Exercise aim :: Look through the entries below and say how many lines contain the string "folder". Give the number only.

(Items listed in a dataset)

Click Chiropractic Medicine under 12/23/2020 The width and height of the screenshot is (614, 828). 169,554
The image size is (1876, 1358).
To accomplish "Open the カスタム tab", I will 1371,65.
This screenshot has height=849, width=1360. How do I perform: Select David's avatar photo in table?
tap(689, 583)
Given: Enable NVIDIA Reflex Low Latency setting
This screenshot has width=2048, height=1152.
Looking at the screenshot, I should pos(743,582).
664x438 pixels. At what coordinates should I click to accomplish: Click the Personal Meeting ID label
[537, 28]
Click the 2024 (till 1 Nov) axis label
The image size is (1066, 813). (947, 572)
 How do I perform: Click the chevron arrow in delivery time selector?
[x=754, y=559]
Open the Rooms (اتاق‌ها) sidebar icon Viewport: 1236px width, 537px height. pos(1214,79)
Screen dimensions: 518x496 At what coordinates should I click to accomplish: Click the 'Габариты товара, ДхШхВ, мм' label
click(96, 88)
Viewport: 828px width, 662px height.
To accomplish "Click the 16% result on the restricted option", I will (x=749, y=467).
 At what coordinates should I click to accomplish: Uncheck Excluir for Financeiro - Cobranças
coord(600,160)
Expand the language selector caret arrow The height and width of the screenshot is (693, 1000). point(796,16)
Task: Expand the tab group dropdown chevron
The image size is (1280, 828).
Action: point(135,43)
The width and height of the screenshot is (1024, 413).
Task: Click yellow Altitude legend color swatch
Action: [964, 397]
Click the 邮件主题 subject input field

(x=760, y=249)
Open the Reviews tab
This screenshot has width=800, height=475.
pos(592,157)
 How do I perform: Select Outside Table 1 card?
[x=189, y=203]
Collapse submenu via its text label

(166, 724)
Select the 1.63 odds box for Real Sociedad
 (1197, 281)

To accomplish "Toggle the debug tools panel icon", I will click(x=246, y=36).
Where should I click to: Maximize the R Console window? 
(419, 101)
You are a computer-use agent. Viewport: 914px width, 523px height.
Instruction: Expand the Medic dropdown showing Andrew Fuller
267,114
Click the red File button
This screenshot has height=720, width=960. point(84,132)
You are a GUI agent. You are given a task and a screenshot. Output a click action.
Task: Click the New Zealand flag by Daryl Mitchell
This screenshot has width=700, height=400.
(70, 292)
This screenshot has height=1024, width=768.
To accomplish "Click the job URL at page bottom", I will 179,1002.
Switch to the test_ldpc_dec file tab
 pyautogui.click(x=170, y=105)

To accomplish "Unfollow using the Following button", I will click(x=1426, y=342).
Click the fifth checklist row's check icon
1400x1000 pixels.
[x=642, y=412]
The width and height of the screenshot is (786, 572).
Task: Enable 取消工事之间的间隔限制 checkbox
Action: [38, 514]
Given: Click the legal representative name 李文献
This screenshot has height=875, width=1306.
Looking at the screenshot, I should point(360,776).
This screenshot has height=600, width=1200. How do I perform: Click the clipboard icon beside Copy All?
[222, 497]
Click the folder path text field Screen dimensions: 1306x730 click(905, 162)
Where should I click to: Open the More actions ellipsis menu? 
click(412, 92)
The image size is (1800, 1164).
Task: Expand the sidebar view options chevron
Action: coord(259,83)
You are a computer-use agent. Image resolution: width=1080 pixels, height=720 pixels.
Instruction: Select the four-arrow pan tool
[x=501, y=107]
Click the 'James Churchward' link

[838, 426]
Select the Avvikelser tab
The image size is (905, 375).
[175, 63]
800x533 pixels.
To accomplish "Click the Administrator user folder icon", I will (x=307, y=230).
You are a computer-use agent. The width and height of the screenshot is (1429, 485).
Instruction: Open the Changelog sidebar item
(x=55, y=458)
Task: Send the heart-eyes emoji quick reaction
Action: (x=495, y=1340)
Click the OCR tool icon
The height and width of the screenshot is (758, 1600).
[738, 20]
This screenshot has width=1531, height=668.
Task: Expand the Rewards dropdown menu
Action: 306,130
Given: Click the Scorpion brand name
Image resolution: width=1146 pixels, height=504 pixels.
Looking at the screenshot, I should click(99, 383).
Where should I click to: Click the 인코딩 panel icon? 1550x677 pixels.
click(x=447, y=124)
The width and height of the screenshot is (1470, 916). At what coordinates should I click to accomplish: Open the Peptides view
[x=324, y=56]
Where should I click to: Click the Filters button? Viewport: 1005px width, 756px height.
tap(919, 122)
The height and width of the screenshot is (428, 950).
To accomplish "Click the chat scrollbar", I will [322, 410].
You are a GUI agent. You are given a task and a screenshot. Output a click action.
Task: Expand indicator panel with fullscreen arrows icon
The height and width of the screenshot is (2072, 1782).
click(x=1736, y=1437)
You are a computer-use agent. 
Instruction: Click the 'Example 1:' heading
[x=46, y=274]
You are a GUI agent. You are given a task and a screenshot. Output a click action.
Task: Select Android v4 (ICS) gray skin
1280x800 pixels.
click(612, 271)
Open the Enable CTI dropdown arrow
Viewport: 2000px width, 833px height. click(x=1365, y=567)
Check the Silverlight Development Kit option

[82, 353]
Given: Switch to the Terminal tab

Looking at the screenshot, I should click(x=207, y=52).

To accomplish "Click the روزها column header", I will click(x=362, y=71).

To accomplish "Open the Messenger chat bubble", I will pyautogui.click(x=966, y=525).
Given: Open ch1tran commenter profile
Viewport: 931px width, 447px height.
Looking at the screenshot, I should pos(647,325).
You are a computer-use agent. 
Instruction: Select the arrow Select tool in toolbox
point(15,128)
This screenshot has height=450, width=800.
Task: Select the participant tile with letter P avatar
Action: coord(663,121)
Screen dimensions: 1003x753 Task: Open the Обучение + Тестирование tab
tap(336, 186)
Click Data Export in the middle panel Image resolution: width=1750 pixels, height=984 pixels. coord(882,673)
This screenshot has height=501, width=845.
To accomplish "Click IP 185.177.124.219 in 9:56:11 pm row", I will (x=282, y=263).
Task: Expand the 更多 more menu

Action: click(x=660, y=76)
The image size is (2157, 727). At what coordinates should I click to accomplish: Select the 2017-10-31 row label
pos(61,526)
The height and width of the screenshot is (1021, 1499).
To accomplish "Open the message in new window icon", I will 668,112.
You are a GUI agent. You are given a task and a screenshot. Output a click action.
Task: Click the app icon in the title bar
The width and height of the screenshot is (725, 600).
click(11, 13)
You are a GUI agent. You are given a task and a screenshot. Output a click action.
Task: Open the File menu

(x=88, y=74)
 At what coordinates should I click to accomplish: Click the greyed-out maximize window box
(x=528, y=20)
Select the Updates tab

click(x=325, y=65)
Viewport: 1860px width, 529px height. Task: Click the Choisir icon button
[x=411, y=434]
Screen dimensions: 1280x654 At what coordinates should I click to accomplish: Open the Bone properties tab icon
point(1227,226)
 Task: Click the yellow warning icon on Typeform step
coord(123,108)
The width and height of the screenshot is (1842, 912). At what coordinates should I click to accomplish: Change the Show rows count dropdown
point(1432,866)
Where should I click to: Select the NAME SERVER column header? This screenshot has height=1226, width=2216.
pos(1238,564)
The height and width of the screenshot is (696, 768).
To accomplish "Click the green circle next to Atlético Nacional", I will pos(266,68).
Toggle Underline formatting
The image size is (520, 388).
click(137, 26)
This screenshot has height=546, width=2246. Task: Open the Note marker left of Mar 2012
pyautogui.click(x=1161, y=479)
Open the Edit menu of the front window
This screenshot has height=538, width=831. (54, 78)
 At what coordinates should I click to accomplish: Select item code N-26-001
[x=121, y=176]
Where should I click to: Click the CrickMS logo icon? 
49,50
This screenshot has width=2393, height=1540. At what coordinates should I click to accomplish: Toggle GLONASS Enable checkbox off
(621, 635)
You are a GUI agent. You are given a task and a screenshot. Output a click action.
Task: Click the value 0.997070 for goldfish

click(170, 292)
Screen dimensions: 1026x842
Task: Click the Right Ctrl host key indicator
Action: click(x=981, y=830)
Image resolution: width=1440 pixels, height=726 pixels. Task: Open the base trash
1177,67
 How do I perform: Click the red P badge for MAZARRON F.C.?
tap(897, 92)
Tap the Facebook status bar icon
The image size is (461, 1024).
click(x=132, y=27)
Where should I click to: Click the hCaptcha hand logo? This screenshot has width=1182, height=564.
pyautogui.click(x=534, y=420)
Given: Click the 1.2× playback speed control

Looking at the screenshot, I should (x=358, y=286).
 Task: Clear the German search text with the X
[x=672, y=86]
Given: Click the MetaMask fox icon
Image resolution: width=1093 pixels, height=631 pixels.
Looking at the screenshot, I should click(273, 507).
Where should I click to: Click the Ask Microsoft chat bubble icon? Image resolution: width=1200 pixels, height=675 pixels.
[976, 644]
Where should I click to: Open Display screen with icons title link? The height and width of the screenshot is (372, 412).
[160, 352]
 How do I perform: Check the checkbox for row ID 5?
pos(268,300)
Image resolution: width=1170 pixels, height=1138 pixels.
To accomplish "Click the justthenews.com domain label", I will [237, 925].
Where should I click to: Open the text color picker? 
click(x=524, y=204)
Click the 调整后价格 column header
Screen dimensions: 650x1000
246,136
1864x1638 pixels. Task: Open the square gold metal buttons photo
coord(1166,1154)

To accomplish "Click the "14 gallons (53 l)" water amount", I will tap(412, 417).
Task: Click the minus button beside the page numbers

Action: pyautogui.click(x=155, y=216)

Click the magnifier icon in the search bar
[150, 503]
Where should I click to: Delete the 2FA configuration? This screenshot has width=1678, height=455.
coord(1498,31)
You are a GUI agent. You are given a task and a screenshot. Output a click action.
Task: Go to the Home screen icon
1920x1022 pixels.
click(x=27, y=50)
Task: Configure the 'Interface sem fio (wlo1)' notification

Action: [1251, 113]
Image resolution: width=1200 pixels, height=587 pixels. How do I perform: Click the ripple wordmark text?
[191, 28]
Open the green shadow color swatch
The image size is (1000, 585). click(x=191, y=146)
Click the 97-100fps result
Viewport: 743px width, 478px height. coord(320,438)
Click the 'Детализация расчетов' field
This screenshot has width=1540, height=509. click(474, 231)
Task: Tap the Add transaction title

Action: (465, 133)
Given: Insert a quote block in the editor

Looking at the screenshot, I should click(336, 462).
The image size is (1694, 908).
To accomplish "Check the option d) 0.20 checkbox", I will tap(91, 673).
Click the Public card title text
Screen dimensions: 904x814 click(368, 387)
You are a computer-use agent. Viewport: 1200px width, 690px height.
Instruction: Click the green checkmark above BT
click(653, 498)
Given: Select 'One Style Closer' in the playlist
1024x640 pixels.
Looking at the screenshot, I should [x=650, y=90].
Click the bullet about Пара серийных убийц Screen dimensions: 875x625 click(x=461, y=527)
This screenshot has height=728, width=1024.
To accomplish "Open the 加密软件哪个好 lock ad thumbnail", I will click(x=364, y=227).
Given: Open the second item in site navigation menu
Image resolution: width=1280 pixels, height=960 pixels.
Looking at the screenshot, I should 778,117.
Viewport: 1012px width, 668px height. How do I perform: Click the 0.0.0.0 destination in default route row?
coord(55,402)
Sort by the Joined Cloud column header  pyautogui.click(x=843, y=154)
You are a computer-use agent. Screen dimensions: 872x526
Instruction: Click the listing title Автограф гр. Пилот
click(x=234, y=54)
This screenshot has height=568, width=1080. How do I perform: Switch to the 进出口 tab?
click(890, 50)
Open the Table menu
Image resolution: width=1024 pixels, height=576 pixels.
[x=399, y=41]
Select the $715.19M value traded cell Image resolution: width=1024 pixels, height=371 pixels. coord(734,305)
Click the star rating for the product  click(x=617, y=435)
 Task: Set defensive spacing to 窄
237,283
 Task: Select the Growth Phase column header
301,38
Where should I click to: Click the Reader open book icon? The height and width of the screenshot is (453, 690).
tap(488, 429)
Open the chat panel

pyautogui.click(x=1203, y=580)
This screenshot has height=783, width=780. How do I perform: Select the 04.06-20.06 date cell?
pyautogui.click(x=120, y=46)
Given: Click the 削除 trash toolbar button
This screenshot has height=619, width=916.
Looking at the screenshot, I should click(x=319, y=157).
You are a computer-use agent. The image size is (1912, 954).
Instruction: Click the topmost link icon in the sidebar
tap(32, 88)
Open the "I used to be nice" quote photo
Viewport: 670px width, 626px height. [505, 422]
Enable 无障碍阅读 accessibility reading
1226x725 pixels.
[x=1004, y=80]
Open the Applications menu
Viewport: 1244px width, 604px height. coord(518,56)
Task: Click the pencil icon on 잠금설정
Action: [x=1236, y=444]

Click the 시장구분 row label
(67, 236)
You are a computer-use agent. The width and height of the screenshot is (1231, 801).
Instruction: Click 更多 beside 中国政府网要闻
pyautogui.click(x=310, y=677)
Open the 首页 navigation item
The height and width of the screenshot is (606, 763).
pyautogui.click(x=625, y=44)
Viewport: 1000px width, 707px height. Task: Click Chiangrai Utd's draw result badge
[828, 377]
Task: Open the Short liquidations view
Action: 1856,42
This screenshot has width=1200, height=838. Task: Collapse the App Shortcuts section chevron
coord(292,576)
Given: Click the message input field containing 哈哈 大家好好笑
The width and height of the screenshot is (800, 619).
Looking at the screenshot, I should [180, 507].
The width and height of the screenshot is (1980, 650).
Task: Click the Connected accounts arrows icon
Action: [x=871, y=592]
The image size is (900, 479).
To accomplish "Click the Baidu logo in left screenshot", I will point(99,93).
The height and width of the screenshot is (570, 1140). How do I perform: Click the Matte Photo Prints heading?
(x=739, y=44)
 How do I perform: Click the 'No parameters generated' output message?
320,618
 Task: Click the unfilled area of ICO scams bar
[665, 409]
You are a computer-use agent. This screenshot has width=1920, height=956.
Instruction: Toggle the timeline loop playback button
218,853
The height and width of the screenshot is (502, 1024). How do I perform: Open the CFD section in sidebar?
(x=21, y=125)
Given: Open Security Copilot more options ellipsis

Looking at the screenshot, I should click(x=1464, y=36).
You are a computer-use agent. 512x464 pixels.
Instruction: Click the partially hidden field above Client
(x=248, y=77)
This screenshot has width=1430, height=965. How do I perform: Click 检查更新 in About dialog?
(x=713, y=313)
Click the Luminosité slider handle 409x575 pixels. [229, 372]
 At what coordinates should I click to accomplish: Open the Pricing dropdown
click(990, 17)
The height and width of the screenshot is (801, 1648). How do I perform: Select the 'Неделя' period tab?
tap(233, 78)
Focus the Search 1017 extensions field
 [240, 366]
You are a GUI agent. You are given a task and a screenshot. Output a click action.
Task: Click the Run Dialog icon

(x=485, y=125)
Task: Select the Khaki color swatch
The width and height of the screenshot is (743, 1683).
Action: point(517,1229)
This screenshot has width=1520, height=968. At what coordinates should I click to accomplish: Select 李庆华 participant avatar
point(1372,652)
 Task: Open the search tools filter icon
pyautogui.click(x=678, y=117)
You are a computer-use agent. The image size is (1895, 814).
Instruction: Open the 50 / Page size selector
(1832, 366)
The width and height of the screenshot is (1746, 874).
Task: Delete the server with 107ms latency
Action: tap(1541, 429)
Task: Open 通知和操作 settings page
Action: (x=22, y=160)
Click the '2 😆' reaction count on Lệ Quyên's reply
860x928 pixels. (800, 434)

Task output :: 2